+++ EXTRAIT CHOISI

Les anciens historiens du nouveau monde, et entre autres le P. Acosta, nous ont laissé quelques renseignements sur la manière dont la nature a disposé l’or dans ces riches contrées ; on le trouve sous trois formes différentes : 1o en grains ou pépites, qui sont des morceaux massifs et sans mélange d’autre métal ; 2o en poudre ; 3o dans des pierres : « J’ai vu, dit cet historien, quelques-unes de ces pépites qui pesaient plusieurs livres[2]. L’or, dit-il, a par excellence sur les autres métaux de se trouver pur et sans mélange ; cependant, ajoute-t-il, on trouve quelquefois des pépites d’argent tout à fait pures ; mais l’or en pépites est rare, en comparaison de celui qu’on trouve en poudre. L’or en pierre est une veine d’or infiltrée dans la pierre, comme je l’ai vu à Caruma, dans le gouvernement des salines… Les anciens ont célébré les fleuves qui roulaient de l’or : savoir le Tage en Espagne, le Pactole en Asie, et le Gange aux Indes orientales. Il y a de même, dans les rivières des îles de Barlovento, de Cuba, Portorico et Saint-Domingue, de l’or mêlé dans leurs sables… Il s’en trouve aussi dans les torrents au Chili, à Quito et au nouveau royaume de Grenade. L’or qui a le plus de réputation est celui de Caranava au Pérou, et celui de Valdivia au Chili, parce qu’il est très pur et de vingt-trois carats et demi. L’on fait aussi état de l’or de Veragua qui est très fin ; celui de la Chine et des Philippines, qu’on apporte en Amérique, n’est pas à beaucoup près aussi pur[3]. »

Le voyageur Wafer raconte qu’on trouve de même une grande quantité d’or dans les sables de la rivière de Coquimbo au Pérou, et que le terrain voisin de la baie où se décharge cette rivière dans la mer est comme poudré de poussière d’or, au point, dit-il, que, quand nous y marchions, nos habits en étaient couverts, mais cette poudre était si menue, que c’eût été un ouvrage infini de vouloir la ramasser. « La même chose nous arriva, continue-t-il, dans quelques autres lieux de cette même côte où les rivières amènent de cette poudre avec le sable ; mais l’or se trouve en paillettes et en grains plus gros à mesure que l’on remonte ces rivières aurifères vers leurs sources[4]. »

Au reste, il paraît que les grains d’or que l’on trouve dans les rivières, ou dans les terres adjacentes, n’ont pas toujours leur brillant jaune et métallique ; ils sont souvent

  1. Histoire générale des Voyages, t. XIII, p. 594 et suiv.
  2. Les Espagnols donnent le nom de pépite à un morceau d’or ou d’argent qui n’a pas encore été purifié, et qui sort seulement de la mine. « J’en ai vu une, dit Feuillée, du poids de trente-trois livres et quelques onces, qu’un Indien avait trouvée dans une ravine que les eaux avaient découverte ; ce que j’ai admiré dans cette pépite, c’est que sa partie supérieure était beaucoup plus parfaite que l’inférieure, et que cette perfection diminuait à mesure qu’elle s’approchait de la partie inférieure, dans une proportion admirable : vers l’extrémité de la partie supérieure, l’or était de vingt-deux carats deux grains ; un peu plus bas, de vingt et un carats un demi-grain ; à deux pouces de distance de sa partie supérieure, elle n’était plus que de vingt et un carats ; et vers l’extrémité de sa partie inférieure, la pépite n’était que de dix-sept carats et demi. » Observations physiques, par le P. Feuillée ; Paris, 1722, t. Ier, p. 468.
  3. Histoire naturelle et morale des deux Indes, par Joseph Acosta ; Paris, 1600, p. 134.
  4. Voyage de Wafer, à la suite de ceux de Dampierre, t. IV, p. 288.

++++++
+++ DONNÉES FOURNIES

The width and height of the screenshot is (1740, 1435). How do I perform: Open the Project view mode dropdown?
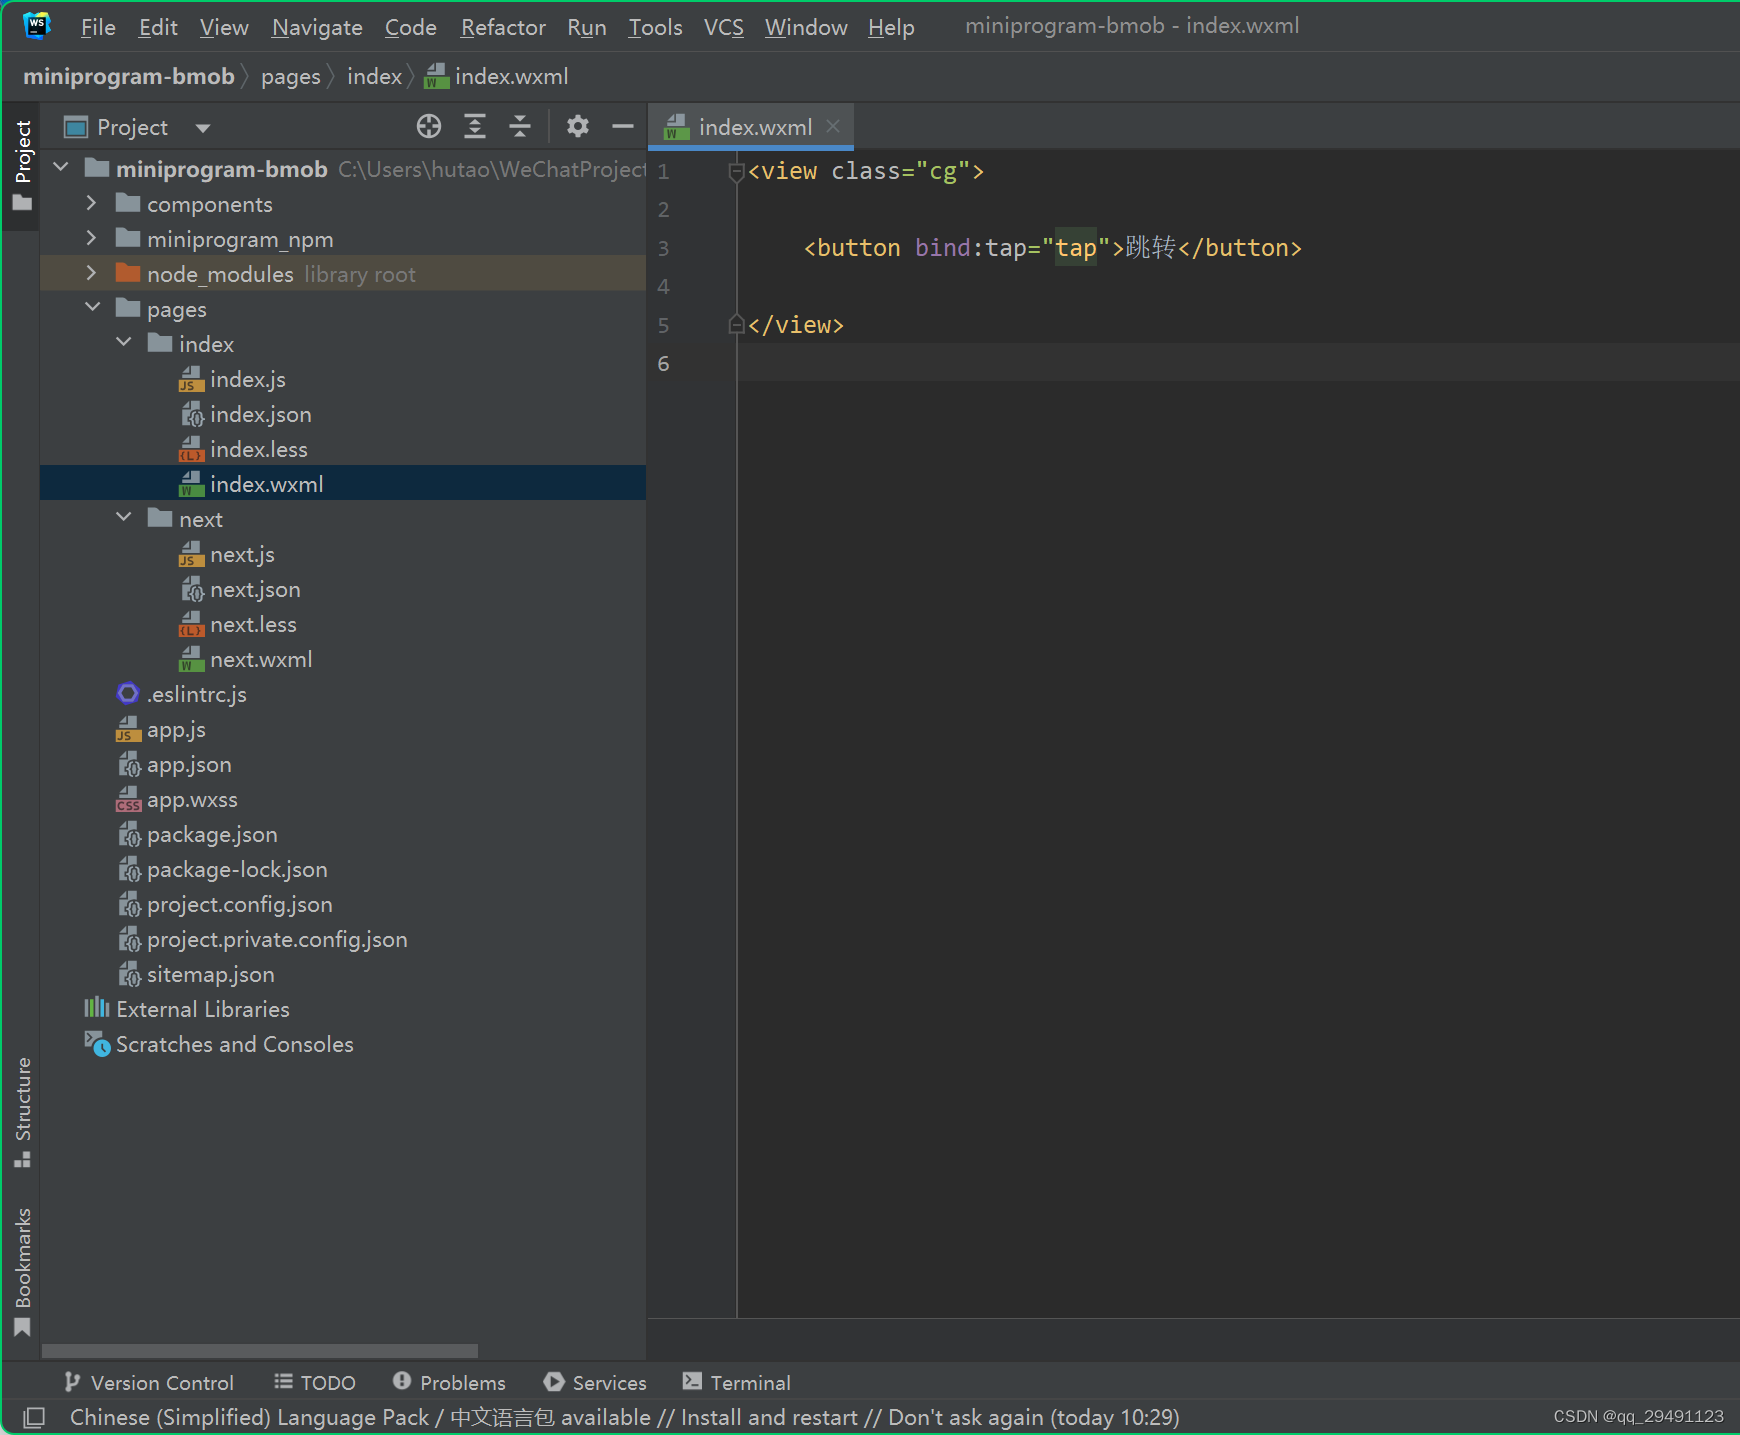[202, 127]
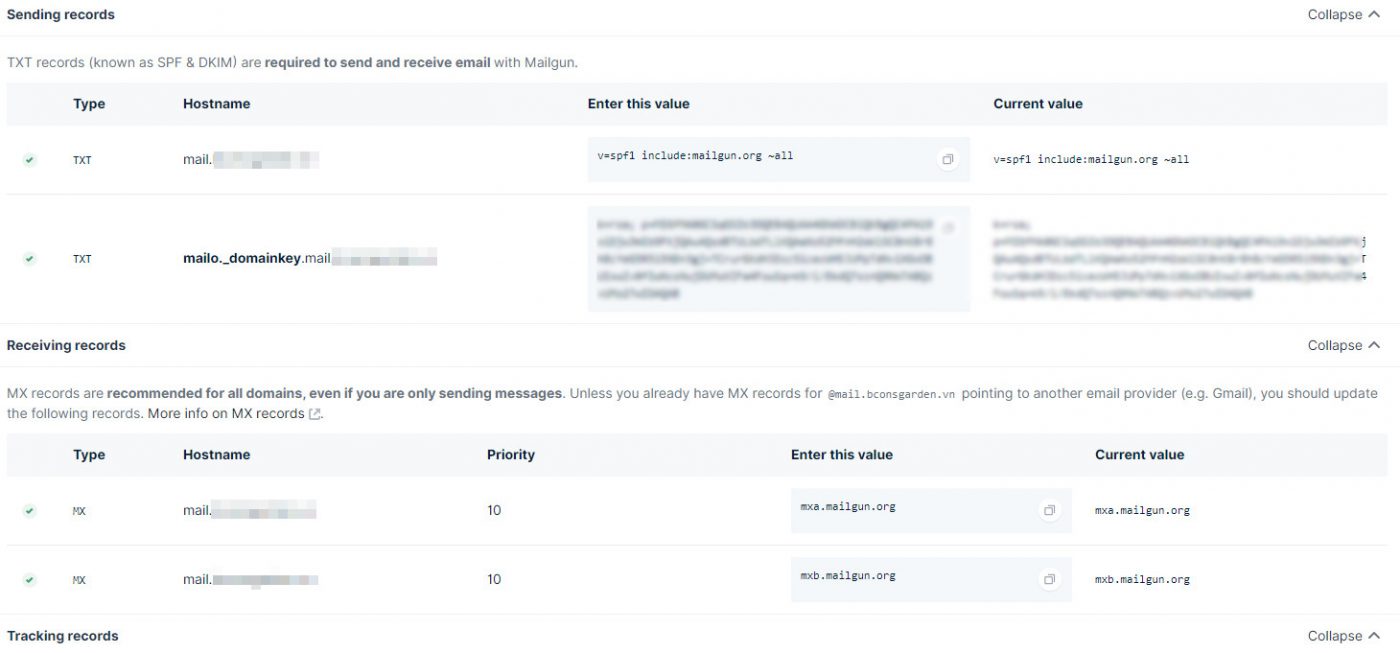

++++++

» **TRAVAIL À FAIRE**: Recopiez, s'il vous plaît, le passage de l'extrait sur l'or du nouveau monde de « Au reste, il » à « p. 594 et suiv. », en remplaçant « brillant » par « éclat ». Appuyez-vous uniquement sur l'extrait.

» **SOLUTION COMPLÈTE**:
Au reste, il paraît que les grains d’or que l’on trouve dans les rivières, ou dans les terres adjacentes, n’ont pas toujours leur éclat jaune et métallique ; ils sont souvent

  1. Histoire générale des Voyages, t. XIII, p. 594 et suiv.